Filter these records by the string "agent", copying each line that holds it.

_Records for the exercise_.
○ ○ ○ ○

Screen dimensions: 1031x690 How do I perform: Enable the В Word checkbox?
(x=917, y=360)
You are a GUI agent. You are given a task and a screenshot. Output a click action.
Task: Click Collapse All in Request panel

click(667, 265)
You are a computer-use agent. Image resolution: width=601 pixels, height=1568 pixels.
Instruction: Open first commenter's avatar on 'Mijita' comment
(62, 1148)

○ ○ ○ ○

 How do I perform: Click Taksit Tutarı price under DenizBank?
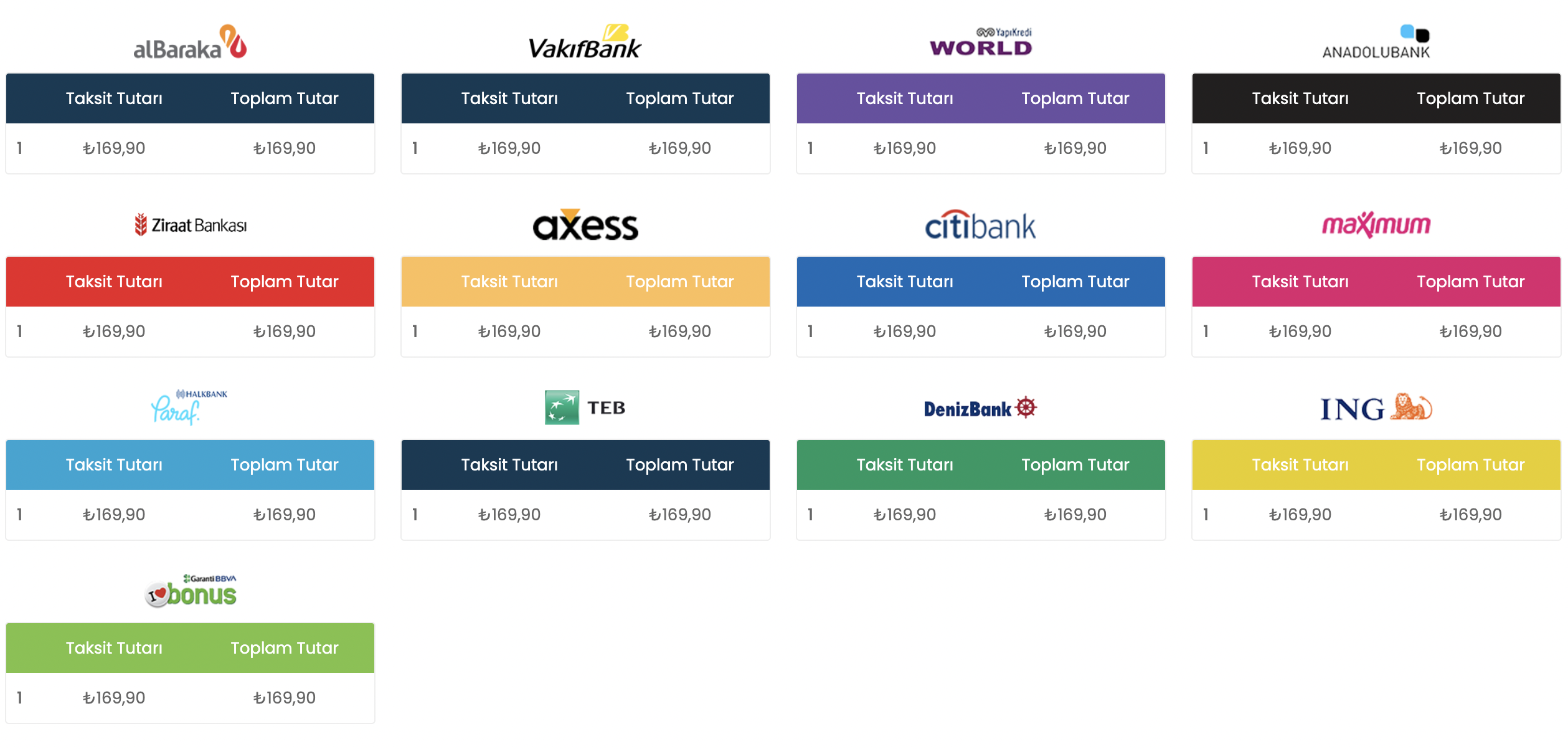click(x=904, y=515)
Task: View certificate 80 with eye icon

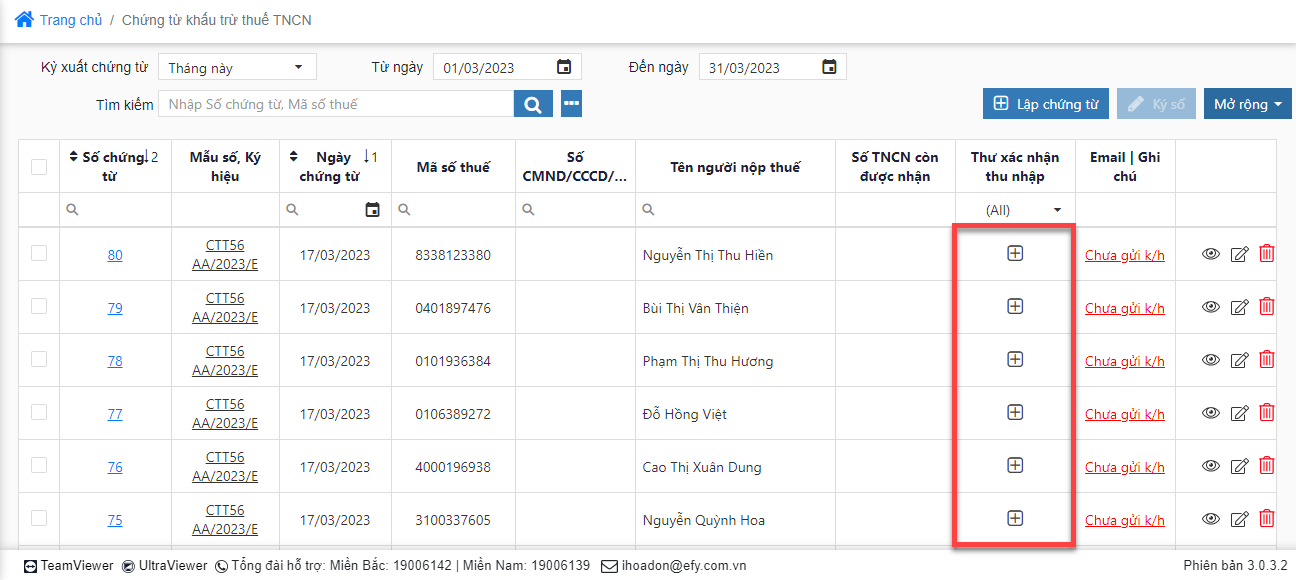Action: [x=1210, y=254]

○ ○ ○ ○

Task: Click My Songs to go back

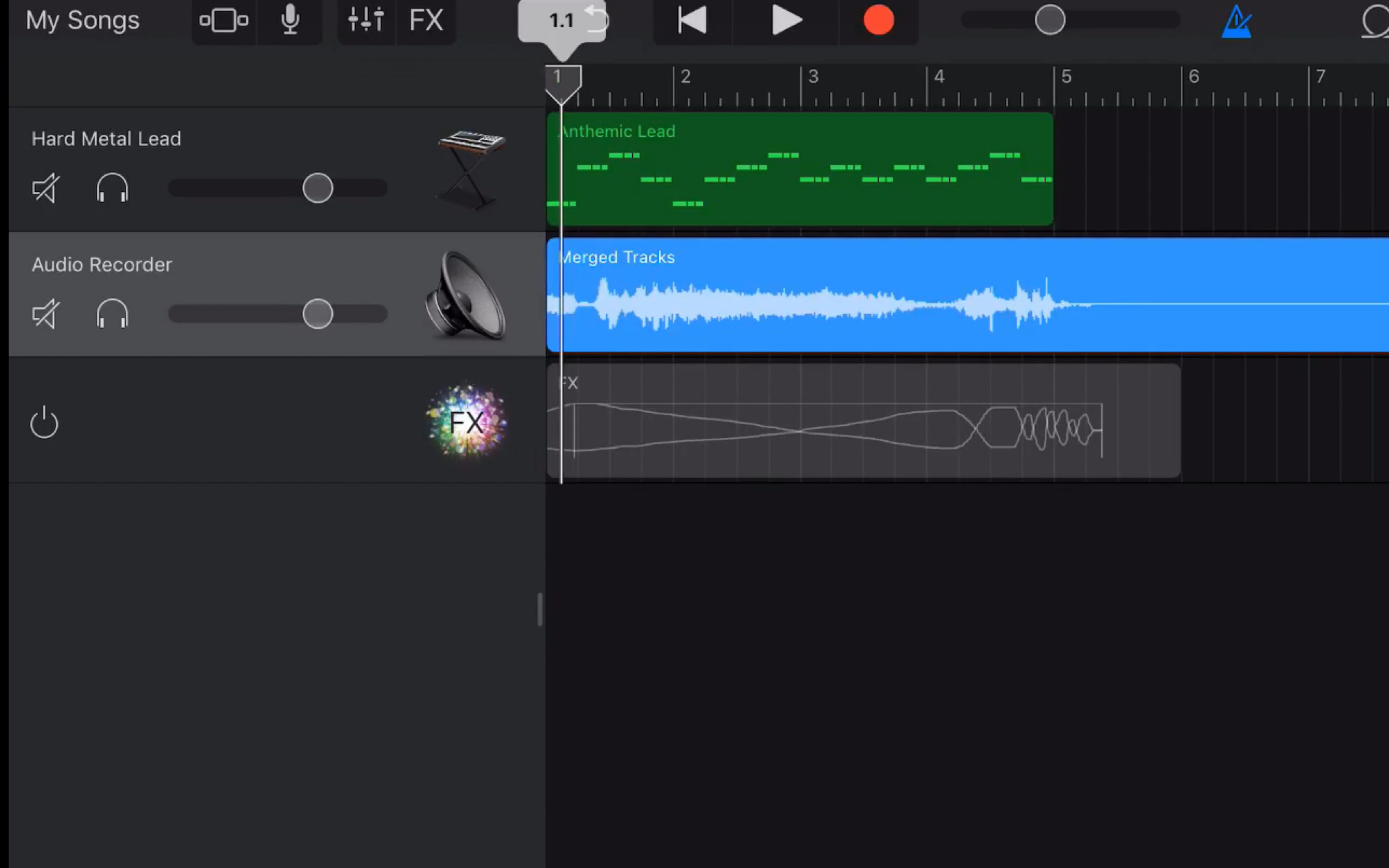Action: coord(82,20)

○ ○ ○ ○

_Response below_.
You are a GUI agent. You are given a task and a screenshot. Output a click action.
You are a computer-use agent. Image resolution: width=601 pixels, height=1568 pixels.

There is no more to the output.